Ceci va s’accentuer encore les 1er et 22 septembre prochain, quand trois parlements régionaux à l’Est –à Erfurt en Thuringe, à Dresde en Saxe le 1er, et à Potsdam au Brandebourg le 22—vont être renouvelés. Dans les trois „länder“, l’AfD est largement en tête des sondages. La composition de coalitions de gouvernement régionaux s’annonce extrêmement difficile. Le pouvoir à Berlin en sera encore affaibli, car les libéraux du FDP risquent d’être éliminés complétements des trois assemblées et les Verts de deux d’entre elles.
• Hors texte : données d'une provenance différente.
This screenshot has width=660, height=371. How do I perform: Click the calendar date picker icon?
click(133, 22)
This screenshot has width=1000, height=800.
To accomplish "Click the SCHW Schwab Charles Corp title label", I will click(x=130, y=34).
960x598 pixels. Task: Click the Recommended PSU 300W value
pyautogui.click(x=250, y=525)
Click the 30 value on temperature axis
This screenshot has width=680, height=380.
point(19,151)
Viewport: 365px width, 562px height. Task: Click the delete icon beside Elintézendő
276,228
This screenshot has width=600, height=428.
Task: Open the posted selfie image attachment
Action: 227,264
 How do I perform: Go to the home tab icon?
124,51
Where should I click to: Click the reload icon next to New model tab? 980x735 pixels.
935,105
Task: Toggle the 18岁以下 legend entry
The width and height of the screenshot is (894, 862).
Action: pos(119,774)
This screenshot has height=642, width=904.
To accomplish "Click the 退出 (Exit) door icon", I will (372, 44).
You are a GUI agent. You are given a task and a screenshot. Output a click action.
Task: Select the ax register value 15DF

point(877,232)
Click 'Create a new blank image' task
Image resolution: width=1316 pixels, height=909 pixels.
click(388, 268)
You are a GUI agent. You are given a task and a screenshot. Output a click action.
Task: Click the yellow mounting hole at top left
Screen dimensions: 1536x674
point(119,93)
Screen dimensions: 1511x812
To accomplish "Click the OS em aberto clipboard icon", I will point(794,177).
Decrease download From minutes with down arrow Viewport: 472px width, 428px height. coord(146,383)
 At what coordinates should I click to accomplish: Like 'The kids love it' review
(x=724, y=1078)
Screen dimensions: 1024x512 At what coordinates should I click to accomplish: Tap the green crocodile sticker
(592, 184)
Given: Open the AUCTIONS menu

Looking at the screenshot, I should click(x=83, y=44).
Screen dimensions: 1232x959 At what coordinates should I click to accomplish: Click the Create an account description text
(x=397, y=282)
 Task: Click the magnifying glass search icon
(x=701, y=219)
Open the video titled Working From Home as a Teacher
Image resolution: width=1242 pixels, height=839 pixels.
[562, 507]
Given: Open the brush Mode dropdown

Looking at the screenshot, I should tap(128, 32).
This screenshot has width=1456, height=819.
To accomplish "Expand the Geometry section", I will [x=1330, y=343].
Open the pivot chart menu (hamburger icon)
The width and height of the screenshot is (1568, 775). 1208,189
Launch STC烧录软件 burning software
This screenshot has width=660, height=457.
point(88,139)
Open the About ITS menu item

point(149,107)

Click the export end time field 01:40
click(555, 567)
À Paris comme à Berlin, les pouvoirs en place ont donc subi dernièrement des échecs électoraux substantiels et à Berlin ils en attendent d’autres. Cela les pousse à s’occuper avant tout, plus que jamais, de leurs prochaines échéances nationales pour renverser cette tendance fatale - en Allemagne en septembre 2025, en France en 2027 au plus tard. Olaf Scholz vient de s’auto-proclamer déjà candidat à sa propre succession. Les chrétiens-démocrates (opposition) et les Verts (coalition) vont décider de leurs candidats respectifs à la chancellerie après les élections régionales de septembre. Après, la course est ouverte. Les têtes des partis politiques en France, pour débloquer la situation actuelle, vont sans doute se positionner par rapports à leurs stratégies pour „l’après-Macron“, pour la course vers l’Elysée.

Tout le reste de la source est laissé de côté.